Study on durability of proton exchange membrane fuel cell stack based on mesoporous carbon supported platinum catalysts under dynamic cycles conditions

Insufficient durability still restricts the large-scale commercialization of fuel cells, rapid degradation of catalyst is considered to be the main reason, while support also plays an important role. In this study, the cyclic potential scanning with varies harshness to the catalysts are performed firstly. The membrane electrode assemblies (MEAs) are assembled to stack to perform the accelerate durability test (ADT) under New European Driving Cycle (NEDC) for 1000 h. The results show that, the durability of self-made catalysts is better than the commercial, and the voltage decay rate of commercial-MEA-Stack (35 μV h −1 ) is significantly higher than the self-made-MEA-Stack (5 μV h −1 ). Before and after the durability test, the charge and mass transfer impedance of S-MEA-Stack changes little, while that of C-MEA-Stack increases. Post-characterizations show that the self-made catalysts have better stability. In conclusion, the catalyst layer binding network based on mesoporous carbon has a more stable structure, which ensures the effective gas transport, while the high specific surface area structure is conducive to uniform distribution and stability of ionomers.
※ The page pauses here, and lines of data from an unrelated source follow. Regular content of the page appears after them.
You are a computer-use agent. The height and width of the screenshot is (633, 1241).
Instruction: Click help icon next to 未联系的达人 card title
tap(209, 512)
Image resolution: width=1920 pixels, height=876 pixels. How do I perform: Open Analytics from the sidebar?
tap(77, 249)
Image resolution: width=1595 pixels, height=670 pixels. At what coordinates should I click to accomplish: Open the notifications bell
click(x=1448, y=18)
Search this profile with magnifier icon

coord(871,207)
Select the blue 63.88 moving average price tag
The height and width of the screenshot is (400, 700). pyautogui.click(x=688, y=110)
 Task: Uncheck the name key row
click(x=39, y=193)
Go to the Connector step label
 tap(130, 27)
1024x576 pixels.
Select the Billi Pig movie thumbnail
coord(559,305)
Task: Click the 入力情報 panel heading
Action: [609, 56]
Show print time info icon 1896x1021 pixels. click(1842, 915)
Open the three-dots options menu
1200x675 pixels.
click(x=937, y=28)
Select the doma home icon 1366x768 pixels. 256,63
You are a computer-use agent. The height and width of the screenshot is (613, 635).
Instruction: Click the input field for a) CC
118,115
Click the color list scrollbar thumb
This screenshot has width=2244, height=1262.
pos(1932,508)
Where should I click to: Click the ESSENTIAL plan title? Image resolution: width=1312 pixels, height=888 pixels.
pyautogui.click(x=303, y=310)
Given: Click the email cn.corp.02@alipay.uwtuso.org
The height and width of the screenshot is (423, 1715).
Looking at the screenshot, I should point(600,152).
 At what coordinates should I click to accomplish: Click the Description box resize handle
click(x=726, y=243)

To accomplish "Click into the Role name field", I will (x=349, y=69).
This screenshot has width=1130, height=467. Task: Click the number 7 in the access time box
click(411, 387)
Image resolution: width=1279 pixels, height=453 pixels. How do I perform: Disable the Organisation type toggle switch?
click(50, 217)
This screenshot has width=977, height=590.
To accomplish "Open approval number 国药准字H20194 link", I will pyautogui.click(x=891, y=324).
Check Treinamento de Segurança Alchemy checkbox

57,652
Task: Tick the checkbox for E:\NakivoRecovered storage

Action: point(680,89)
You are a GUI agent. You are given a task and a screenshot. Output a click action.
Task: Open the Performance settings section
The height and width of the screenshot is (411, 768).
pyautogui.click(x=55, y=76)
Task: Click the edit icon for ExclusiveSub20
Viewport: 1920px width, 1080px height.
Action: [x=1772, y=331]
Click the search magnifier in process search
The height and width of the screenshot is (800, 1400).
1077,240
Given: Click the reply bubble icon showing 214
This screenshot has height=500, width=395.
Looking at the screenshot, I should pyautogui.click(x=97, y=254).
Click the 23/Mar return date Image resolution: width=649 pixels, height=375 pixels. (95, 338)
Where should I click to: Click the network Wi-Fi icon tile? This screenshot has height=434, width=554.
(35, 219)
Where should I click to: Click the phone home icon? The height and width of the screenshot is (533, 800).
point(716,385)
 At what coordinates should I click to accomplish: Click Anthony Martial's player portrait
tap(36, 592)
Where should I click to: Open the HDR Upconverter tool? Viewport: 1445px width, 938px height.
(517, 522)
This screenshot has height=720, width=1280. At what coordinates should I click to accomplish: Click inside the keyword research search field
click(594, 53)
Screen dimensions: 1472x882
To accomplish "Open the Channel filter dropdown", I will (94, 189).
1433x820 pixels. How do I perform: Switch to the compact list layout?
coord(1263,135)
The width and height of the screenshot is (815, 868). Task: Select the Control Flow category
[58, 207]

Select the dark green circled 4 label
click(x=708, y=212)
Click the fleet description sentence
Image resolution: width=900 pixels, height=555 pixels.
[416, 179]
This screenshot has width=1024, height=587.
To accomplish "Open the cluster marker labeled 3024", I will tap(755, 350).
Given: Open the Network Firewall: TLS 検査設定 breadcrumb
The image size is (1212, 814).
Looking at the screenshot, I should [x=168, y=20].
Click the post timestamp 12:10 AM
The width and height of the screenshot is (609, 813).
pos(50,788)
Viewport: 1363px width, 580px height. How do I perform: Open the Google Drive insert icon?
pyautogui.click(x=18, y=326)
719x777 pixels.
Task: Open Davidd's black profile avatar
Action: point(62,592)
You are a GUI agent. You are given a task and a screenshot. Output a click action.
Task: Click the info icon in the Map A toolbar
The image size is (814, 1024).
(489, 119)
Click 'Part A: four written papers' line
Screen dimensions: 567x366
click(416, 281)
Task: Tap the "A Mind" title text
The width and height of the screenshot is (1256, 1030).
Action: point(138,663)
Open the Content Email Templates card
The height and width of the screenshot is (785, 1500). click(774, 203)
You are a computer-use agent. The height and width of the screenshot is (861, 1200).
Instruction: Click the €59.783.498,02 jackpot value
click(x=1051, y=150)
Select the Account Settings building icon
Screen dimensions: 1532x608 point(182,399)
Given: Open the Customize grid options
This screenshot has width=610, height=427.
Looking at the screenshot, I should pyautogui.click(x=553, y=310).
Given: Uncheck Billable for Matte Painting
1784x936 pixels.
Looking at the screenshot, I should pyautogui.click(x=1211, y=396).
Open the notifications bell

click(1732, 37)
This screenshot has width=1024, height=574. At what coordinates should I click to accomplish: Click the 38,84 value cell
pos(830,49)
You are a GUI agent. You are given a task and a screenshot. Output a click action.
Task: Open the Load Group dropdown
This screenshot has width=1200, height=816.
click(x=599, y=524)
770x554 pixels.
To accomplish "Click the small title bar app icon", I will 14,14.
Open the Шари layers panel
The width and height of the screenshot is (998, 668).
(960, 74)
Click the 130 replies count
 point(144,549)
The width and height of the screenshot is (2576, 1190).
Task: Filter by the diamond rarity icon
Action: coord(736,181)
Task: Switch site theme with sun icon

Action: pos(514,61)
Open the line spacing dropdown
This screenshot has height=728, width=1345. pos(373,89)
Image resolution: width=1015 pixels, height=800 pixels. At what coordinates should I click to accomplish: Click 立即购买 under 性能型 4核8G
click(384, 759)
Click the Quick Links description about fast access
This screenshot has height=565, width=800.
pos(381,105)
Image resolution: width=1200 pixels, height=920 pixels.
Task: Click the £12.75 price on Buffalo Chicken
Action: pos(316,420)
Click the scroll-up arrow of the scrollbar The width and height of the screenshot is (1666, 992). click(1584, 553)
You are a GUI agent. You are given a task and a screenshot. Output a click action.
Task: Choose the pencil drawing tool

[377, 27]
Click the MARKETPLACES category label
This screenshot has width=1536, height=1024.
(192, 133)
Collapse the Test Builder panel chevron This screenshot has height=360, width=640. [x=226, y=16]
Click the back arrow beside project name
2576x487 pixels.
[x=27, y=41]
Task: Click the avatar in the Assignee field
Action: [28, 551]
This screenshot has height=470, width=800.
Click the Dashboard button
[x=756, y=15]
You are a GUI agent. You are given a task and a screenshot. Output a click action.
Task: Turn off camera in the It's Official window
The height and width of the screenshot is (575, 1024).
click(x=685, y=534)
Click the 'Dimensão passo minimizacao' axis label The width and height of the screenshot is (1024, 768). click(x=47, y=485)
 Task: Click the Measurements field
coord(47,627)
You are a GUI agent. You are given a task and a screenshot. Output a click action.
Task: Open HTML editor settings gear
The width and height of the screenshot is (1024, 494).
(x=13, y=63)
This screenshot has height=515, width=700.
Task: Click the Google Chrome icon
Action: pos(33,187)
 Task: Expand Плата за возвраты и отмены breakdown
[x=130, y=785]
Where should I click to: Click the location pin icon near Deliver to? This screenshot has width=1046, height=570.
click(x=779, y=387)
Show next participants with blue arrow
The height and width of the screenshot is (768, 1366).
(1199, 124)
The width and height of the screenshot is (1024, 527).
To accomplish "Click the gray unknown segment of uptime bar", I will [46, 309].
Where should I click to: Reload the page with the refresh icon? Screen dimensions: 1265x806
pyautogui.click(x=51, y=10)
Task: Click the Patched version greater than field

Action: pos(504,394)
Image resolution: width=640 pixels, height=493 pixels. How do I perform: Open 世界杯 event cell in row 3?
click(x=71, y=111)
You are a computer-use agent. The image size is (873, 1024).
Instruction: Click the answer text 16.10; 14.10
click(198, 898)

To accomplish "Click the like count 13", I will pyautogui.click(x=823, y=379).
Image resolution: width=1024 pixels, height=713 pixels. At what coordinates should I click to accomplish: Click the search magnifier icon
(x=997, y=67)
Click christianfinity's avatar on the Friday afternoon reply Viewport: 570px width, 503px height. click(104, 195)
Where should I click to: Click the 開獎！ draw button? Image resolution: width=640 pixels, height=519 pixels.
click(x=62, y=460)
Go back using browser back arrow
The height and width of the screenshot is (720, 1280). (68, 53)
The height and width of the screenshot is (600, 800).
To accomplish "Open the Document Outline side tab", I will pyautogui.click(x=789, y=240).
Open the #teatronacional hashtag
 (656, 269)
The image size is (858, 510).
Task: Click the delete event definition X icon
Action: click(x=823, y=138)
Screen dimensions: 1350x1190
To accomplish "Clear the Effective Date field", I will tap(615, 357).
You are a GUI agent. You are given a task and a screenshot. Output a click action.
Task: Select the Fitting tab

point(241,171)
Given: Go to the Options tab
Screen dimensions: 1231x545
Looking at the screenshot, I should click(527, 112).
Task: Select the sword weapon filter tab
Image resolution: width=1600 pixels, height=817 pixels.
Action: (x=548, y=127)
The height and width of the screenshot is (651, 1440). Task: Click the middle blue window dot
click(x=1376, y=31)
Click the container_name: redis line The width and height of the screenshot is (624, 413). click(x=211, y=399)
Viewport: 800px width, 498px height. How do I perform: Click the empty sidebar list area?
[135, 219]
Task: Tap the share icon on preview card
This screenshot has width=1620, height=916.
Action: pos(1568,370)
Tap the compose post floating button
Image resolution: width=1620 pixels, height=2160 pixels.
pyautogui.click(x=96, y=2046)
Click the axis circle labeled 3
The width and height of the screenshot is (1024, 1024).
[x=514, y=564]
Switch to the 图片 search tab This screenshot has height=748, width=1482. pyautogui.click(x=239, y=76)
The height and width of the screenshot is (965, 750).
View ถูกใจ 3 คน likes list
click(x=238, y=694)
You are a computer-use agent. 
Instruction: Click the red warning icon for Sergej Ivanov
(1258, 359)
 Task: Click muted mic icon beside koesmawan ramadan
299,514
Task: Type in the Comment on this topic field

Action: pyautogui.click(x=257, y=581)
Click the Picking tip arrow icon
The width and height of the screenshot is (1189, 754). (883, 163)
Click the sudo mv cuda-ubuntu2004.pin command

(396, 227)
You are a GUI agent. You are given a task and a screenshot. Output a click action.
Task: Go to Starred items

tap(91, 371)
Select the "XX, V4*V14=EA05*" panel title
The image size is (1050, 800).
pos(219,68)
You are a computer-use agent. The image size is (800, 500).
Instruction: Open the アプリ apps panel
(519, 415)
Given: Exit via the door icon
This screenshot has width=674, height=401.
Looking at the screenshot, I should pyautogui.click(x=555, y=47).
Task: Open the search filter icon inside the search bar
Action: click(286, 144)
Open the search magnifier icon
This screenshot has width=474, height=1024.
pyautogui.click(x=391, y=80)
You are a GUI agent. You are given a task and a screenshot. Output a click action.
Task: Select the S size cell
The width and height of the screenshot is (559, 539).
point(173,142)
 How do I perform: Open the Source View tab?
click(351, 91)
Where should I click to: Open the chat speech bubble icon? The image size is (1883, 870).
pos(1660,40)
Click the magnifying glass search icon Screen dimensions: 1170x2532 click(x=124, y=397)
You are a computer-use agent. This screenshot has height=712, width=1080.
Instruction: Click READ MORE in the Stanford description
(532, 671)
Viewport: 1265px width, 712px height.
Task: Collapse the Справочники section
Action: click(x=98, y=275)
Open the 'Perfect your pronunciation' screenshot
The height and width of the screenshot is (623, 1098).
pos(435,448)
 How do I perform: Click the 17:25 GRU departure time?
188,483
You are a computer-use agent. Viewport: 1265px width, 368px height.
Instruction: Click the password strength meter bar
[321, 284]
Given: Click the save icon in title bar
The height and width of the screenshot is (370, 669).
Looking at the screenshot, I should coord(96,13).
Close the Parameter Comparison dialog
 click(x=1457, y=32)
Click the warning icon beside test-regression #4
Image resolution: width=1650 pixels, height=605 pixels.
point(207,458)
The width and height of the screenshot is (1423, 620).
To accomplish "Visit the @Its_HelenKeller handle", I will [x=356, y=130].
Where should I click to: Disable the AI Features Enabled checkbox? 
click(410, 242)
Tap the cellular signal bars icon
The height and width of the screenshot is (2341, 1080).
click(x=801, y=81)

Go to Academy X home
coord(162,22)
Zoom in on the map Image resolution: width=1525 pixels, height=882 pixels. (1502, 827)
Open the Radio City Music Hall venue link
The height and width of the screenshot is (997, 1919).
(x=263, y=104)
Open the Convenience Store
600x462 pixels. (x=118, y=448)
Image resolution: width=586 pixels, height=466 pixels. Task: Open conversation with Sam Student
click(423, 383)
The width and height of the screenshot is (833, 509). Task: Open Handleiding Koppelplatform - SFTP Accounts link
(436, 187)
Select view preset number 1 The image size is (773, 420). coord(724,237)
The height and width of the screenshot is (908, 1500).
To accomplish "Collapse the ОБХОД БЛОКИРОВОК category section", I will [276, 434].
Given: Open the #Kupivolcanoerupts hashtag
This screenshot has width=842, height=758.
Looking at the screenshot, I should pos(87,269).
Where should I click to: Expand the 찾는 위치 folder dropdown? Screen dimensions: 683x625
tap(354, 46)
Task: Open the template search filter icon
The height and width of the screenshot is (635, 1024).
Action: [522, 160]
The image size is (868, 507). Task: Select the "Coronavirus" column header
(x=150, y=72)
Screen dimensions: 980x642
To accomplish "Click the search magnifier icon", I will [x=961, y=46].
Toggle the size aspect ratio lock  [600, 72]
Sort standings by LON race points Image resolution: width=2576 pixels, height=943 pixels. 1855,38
Pt nanoparticles in mesoporous carbon can avoid the agglomeration and sintering, and the poisoning effect of sulfonate, thus improves the durability of the catalyst layer. • RDE test results show the S-Catalyst durability is better than that of C-Catalyst. • Voltage degradation rate of C-MEA-Stack is higher than that of S-MEA-Stack. • Post-characterizations show that the S-Catalyst has the stronger robustness. • Mesoporous structure allows the formation of more TPBs with the same Pt loading. • Internal Pt nanoparticles makes it difficult to be sintered and agglomerated.